--- start of Stored data ---

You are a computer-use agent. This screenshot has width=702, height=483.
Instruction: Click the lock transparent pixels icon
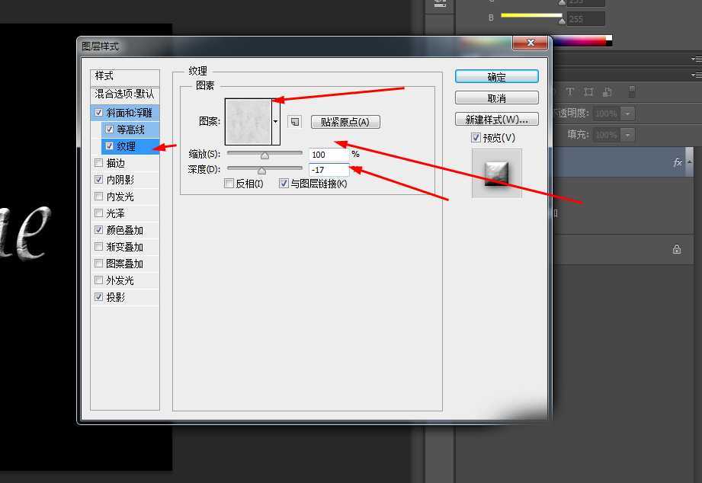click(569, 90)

--- end of Stored data ---
--- start of Stored data ---

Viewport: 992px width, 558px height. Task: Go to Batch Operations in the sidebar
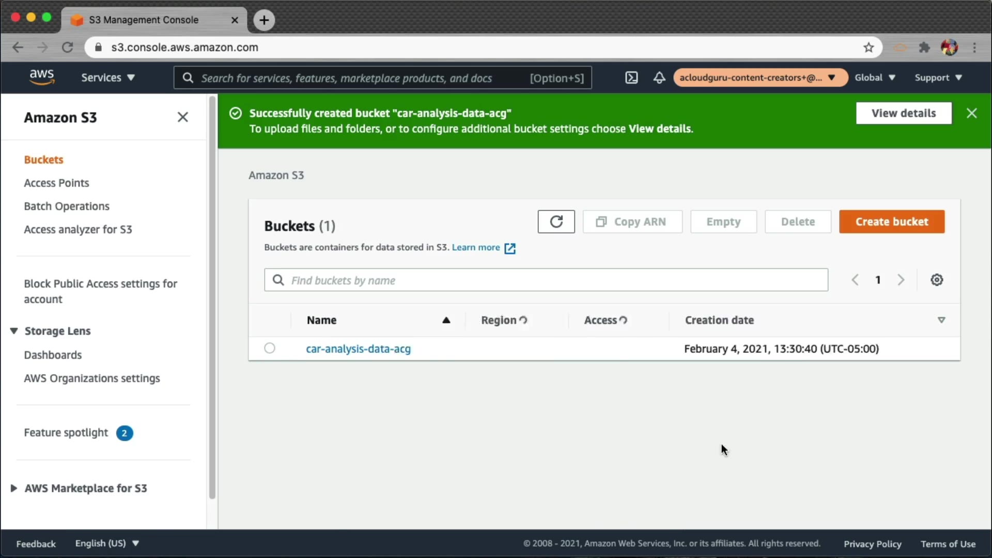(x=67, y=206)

--- end of Stored data ---

> [What the task asks]: Please state how many lines in the entries contain the word "height", giving only the number.

> [The solution]: 2